[Target pointing data]
* * * * * * *
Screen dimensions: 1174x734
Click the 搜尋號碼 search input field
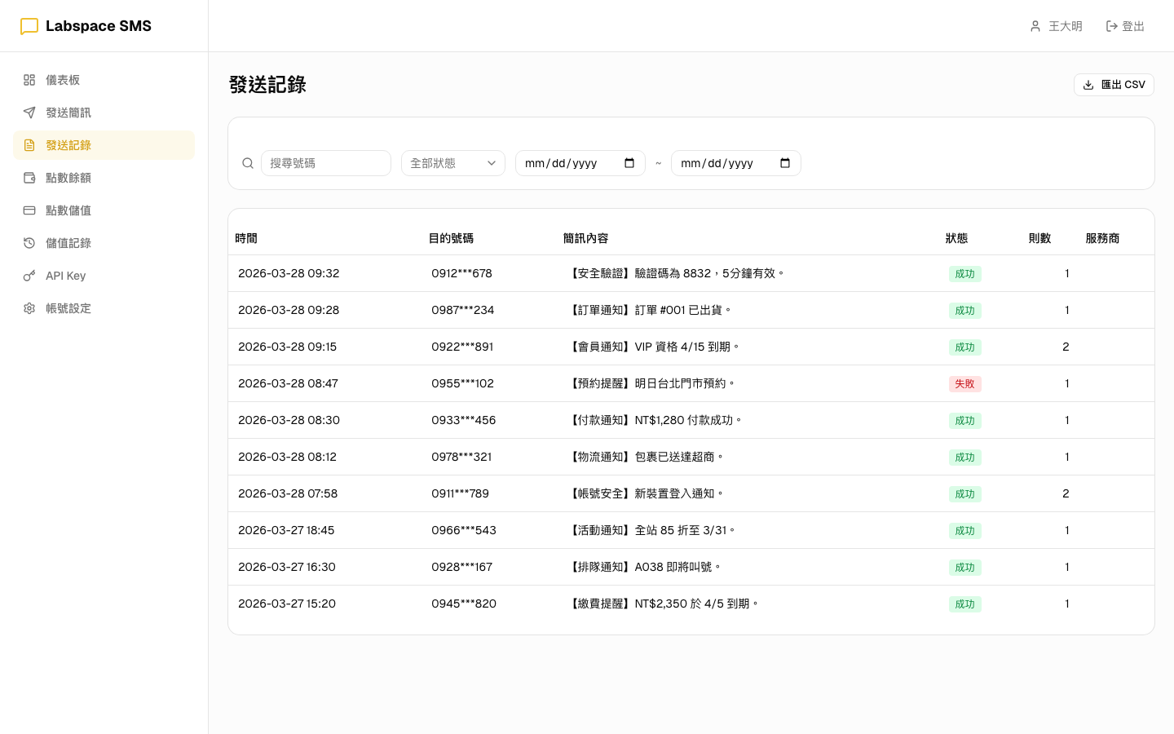(326, 163)
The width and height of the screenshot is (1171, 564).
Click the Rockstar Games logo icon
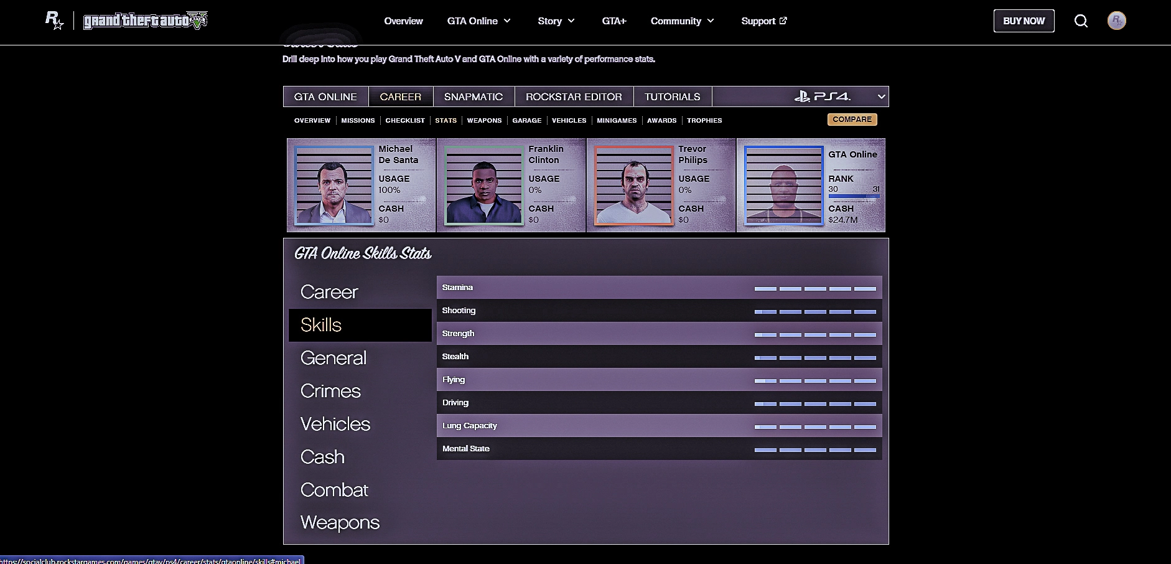pyautogui.click(x=54, y=21)
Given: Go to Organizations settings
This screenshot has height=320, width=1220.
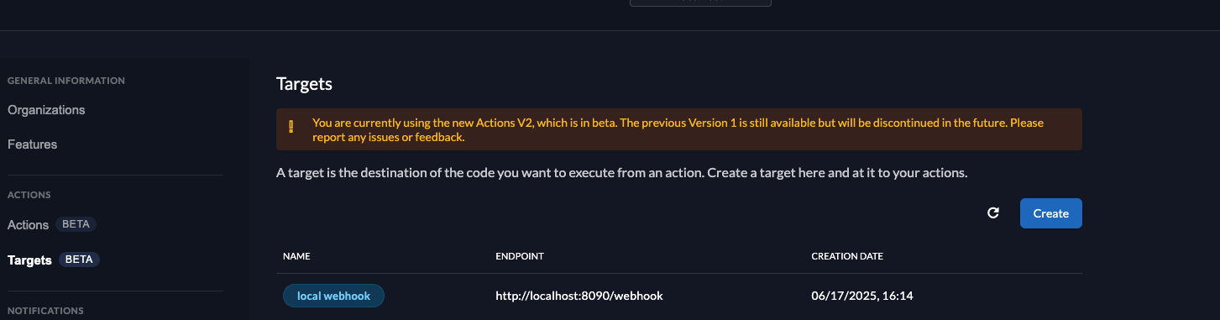Looking at the screenshot, I should click(x=46, y=110).
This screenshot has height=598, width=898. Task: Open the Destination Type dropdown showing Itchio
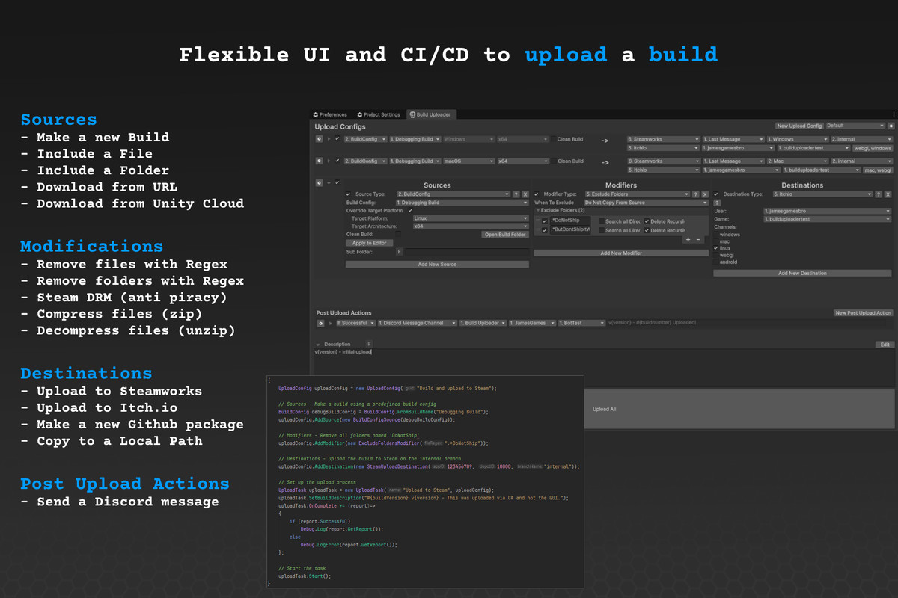(823, 194)
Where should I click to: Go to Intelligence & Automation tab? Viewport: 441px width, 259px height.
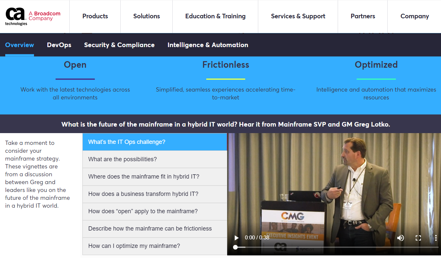[x=208, y=45]
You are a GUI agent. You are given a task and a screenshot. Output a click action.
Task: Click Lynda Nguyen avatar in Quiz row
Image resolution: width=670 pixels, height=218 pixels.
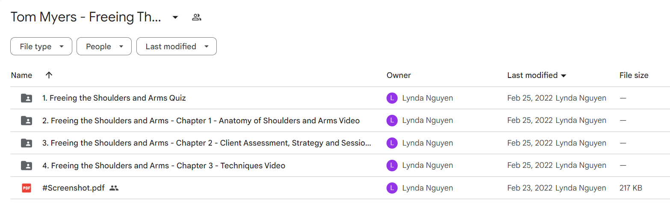pos(392,98)
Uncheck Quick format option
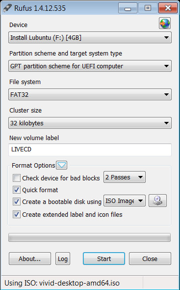Image resolution: width=180 pixels, height=290 pixels. coord(17,190)
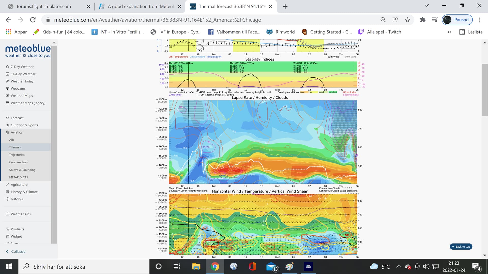Click the Back to top button
Viewport: 488px width, 274px height.
tap(461, 246)
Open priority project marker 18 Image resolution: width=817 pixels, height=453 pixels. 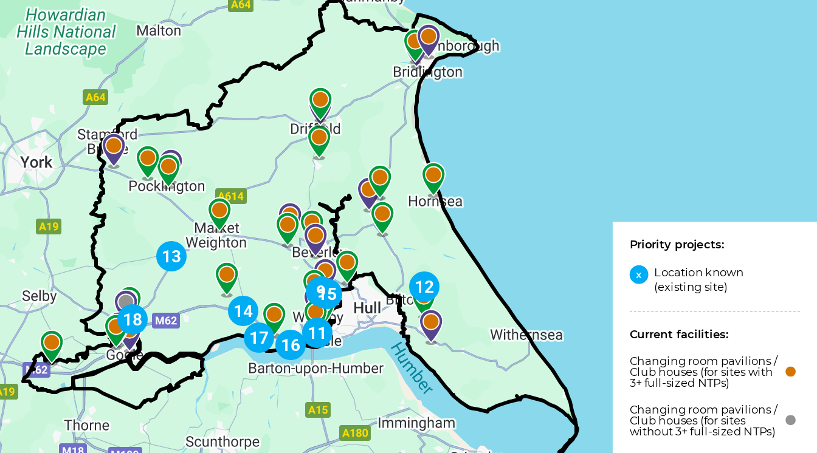[133, 319]
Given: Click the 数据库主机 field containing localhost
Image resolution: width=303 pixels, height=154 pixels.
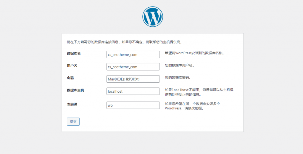Looking at the screenshot, I should 133,92.
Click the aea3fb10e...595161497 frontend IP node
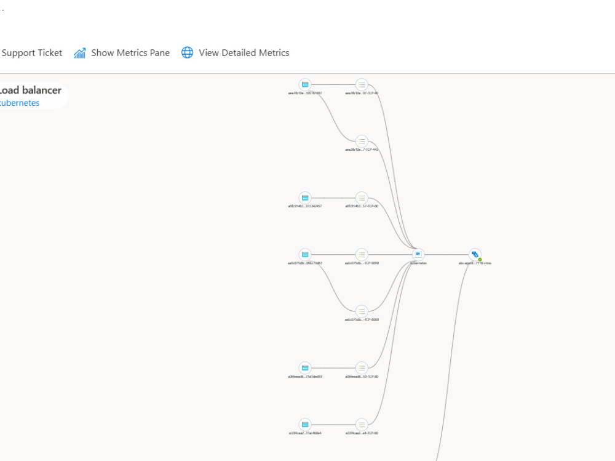 click(x=305, y=84)
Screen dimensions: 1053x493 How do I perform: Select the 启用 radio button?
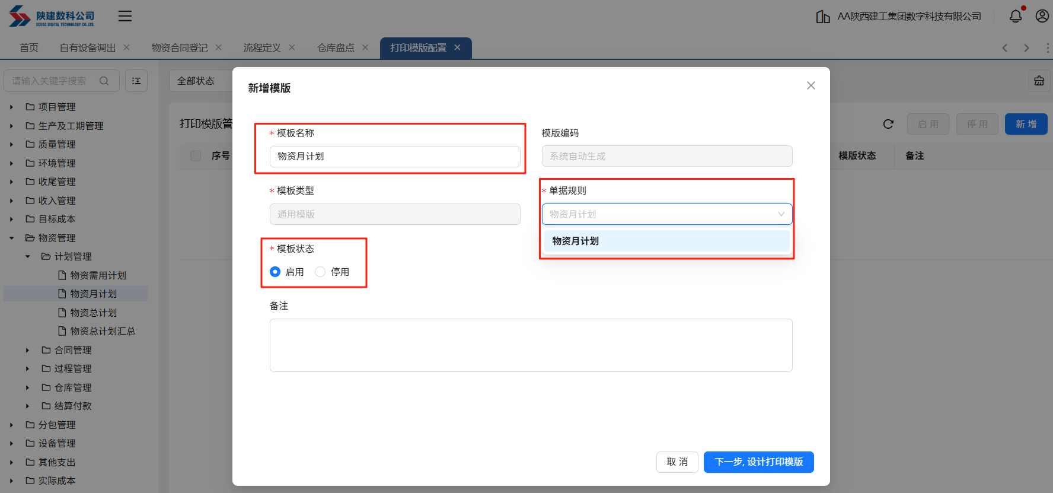point(275,272)
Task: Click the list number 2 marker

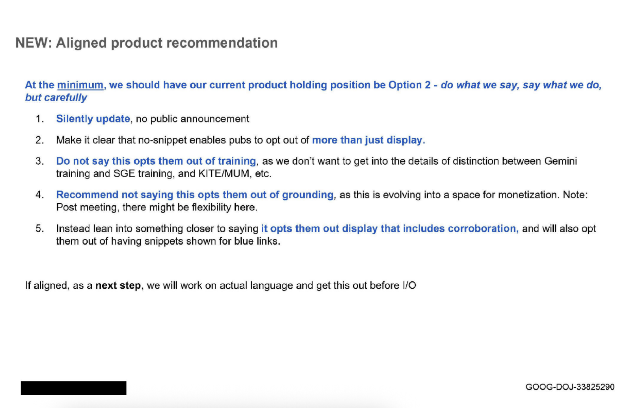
* * * * * * *
▶ _WHAT IS BEING ASKED_: Swap "radio button" for "checkbox" in the lines from the one containing "Screen dimensions: 1053x493" through the last line, and give those lines back otherwise unchanged. Leave the pictures out.

▶ _EXERCISE SOLUTION_:
Screen dimensions: 1053x493 How do I perform: Select the 启用 checkbox?
point(275,272)
Task: Click the list number 2 marker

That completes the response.